* OBJECTIVE *
Copy out the rows word for word, beginning at the line that has "Find the location of a particular element. Image" and stopping after the line that has "Looking at the image, I should click on (791, 116).".

* Stored records *
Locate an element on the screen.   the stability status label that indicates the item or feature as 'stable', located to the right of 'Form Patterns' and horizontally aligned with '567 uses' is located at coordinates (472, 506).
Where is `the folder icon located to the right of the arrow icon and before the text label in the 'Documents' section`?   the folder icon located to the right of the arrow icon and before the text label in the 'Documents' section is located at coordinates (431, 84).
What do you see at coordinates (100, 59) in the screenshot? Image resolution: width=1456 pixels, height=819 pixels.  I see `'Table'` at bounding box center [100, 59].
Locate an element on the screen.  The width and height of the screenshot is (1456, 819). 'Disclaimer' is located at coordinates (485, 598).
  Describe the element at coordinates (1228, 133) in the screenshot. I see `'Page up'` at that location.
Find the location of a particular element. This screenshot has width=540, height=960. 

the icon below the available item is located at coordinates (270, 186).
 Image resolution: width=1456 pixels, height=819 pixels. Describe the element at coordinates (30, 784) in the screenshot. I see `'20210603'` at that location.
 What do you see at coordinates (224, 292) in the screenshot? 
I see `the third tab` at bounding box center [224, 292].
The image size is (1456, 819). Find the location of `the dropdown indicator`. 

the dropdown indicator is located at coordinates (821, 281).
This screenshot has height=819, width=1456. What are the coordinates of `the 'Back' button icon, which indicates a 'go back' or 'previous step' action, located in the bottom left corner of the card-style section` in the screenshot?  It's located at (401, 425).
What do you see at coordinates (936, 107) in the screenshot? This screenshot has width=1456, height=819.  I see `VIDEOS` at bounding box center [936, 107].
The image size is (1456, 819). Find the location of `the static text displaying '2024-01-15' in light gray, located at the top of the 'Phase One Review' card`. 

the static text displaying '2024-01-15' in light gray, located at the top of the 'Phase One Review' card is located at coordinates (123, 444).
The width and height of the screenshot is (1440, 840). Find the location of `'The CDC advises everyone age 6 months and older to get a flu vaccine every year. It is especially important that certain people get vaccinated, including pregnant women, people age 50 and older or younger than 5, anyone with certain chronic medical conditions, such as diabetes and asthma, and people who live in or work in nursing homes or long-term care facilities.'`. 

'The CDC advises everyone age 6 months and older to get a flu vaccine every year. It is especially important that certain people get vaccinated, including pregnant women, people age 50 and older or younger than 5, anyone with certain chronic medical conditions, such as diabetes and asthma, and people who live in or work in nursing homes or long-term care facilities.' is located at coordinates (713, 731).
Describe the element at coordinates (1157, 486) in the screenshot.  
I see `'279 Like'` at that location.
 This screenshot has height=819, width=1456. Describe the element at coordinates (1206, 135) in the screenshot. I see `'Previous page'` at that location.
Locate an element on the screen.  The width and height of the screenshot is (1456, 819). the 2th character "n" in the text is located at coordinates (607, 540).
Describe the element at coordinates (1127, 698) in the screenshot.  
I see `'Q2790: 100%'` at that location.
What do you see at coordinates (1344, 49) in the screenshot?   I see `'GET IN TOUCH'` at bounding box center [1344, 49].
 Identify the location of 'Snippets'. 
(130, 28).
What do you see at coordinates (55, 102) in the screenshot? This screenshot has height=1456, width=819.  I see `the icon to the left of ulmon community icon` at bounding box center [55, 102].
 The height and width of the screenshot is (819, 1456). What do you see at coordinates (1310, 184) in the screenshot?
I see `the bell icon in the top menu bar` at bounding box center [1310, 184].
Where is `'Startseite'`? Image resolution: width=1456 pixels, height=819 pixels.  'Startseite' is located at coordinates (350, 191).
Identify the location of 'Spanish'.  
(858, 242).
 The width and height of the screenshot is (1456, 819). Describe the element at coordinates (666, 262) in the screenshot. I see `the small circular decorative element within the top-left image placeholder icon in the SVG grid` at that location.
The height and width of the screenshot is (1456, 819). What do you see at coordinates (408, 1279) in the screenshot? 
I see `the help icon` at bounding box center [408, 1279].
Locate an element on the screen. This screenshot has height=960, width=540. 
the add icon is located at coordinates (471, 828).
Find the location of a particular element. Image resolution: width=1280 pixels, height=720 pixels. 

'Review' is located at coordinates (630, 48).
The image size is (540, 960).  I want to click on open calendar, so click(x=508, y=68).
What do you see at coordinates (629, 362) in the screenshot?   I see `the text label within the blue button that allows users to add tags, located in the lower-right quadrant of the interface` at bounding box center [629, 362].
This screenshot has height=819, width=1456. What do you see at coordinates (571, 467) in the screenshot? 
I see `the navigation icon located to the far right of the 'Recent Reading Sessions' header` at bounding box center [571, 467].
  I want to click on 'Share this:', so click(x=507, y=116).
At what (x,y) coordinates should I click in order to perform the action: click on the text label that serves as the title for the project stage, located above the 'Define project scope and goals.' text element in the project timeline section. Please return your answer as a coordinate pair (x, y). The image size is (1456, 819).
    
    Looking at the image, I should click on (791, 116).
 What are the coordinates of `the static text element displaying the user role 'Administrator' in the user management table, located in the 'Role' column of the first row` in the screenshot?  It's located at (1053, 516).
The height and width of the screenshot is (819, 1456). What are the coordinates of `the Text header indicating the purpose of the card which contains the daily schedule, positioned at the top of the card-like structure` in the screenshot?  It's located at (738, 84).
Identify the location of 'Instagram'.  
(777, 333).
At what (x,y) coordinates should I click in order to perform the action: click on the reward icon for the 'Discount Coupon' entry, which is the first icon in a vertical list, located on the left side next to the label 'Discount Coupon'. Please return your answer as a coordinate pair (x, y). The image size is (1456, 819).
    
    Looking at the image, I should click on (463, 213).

* CORRECT OUTPUT *
Find the location of a particular element. Image resolution: width=1280 pixels, height=720 pixels. 

'Review' is located at coordinates (630, 48).
The image size is (540, 960).  I want to click on open calendar, so click(x=508, y=68).
What do you see at coordinates (629, 362) in the screenshot?   I see `the text label within the blue button that allows users to add tags, located in the lower-right quadrant of the interface` at bounding box center [629, 362].
This screenshot has height=819, width=1456. What do you see at coordinates (571, 467) in the screenshot? 
I see `the navigation icon located to the far right of the 'Recent Reading Sessions' header` at bounding box center [571, 467].
  I want to click on 'Share this:', so click(x=507, y=116).
At what (x,y) coordinates should I click in order to perform the action: click on the text label that serves as the title for the project stage, located above the 'Define project scope and goals.' text element in the project timeline section. Please return your answer as a coordinate pair (x, y). The image size is (1456, 819).
    
    Looking at the image, I should click on (791, 116).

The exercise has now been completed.